No mesmo mês, exatamente no dia 14, Carlos Chagas também encontraria uma pessoa infectada pelo protozoário: a menina Berenice, de dois anos de idade. Ela tinha febre e marcas no olho, onde o parasita do barbeiro havia penetrado. Testes em seu sangue confirmaram a presença do Tripanosoma cruzi e a doença de Chagas.
O caso de Berenice foi logo anunciado para o mundo todo. Afinal, estava comprovado que uma nova doença que atingia os seres humanos havia sido identificada. Carlos Chagas tinha percorrido um caminho incomum até chegar a ela. Em geral, primeiro é descoberta a doença e, só depois, a sua causa e a forma com que é transmitida. Daí porque o trabalho do brasileiro recebeu atenção internacional. “Na época, o Brasil ficou mais conhecido lá fora pela descoberta de Chagas do que pelos sambas de carnaval”, brinca o médico José Rodrigues Coura, da Fundação Oswaldo Cruz.
Ontem e hoje
A doença de Chagas havia sido descoberta no Brasil. Mas Carlos Chagas levantou uma hipótese importante: segundo ele, onde houvesse o barbeiro, deveria existir a moléstia. “Isso abriu caminho para que se começasse a pesquisar e combater a doença em outros locais”, conta José Coura.
Cem anos após a sua descoberta, a doença de Chagas atinge toda a América Latina, do México ao Chile. Para evitar que a moléstia se espalhe, usam-se, hoje, inseticidas contra o barbeiro.
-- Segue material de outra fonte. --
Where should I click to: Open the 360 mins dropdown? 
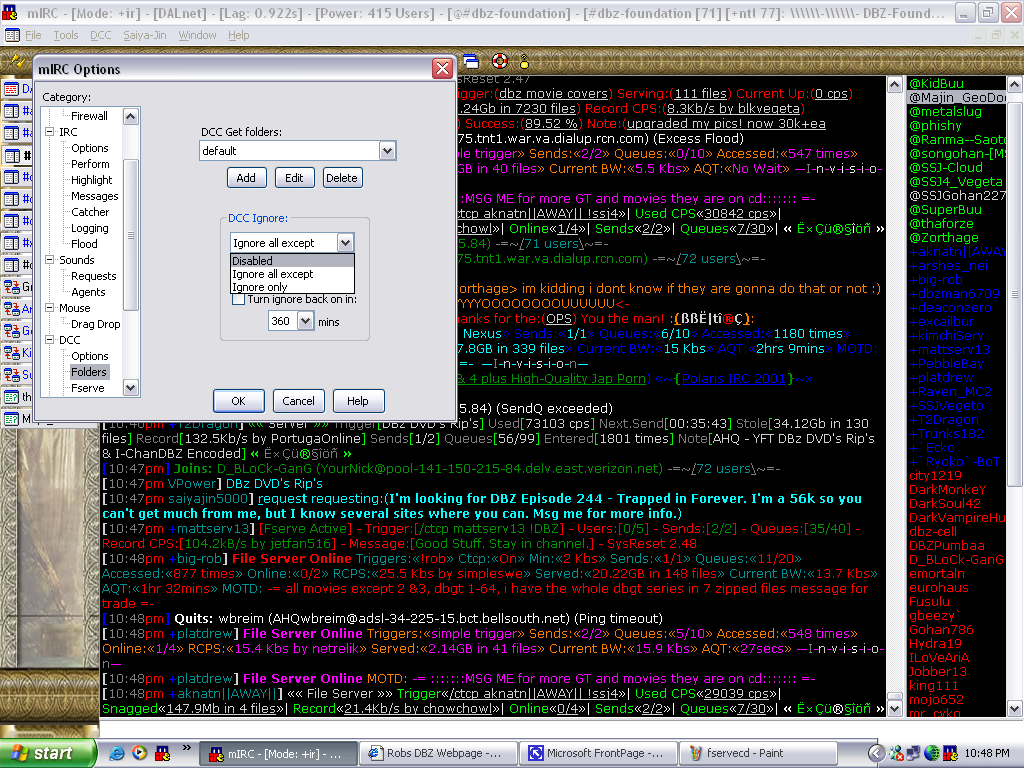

Prevenir a doença, aliás, é muito importante. Isso porque ela tem uma primeira etapa, que dura de dois a quatro meses, em que os médicos conseguem curar 80 de cada 100 doentes. Em uma segunda fase, porém, a história é diferente…
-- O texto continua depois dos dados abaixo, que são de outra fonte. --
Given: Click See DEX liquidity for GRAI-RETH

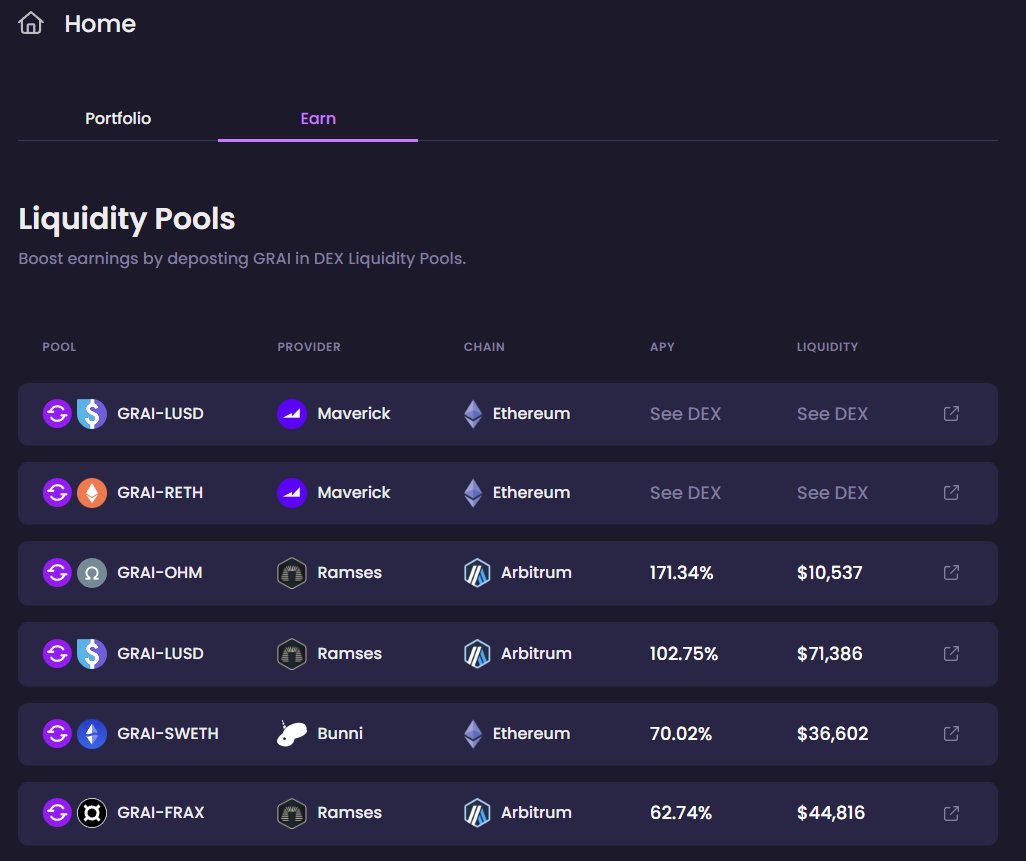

Nesse estágio, o Trypanossoma cruzi danifica órgãos como coração, intestino, esôfago e, de cada 100 pacientes, apenas cerca de 20 são curados. Muitos têm, então, que conviver com a doença pelo resto da vida.
Isso acontece porque ainda não há um tratamento que funcione totalmente contra a moléstia. Mas o médico José Coura explica que nem todos os pacientes morrem por causa da doença de Chagas. Lembra a Berenice, a menina que teve a doença descoberta aos dois anos por Carlos Chagas? Ela viveu até os 72 anos de idade!
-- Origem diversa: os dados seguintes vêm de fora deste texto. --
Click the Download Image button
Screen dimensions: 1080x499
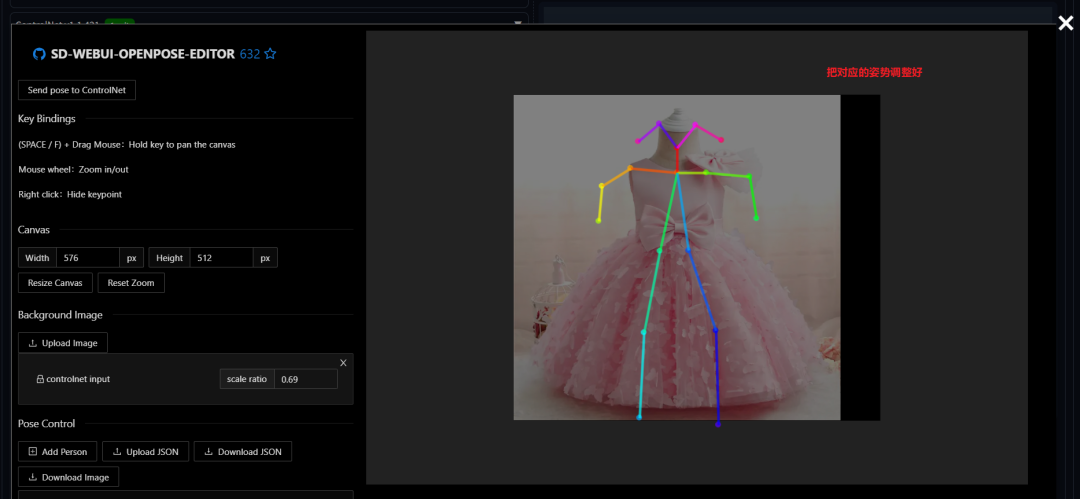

Muito além da picada do barbeiro
A má notícia é que, se Berenice ficou doente porque foi picada pelo barbeiro, hoje se sabe que há uma outra possibilidade de contrair a doença de Chagas: pela boca, ao ingerir sucos, por exemplo. Isso ocorre quando barbeiros são triturados junto com as frutas na hora de preparar a bebida. “Portanto, não se pode simplesmente pegar frutas no campo e comer alimentos crus sem prestar atenção na higiene”, alerta José Coura. Cuidado é fundamental. Afinal, Carlos Chagas fez um trabalho e tanto ao descobrir a doença que leva o seu sobrenome, mas aposto que adoraria ver que não há mais ninguém com seus sintomas por aí!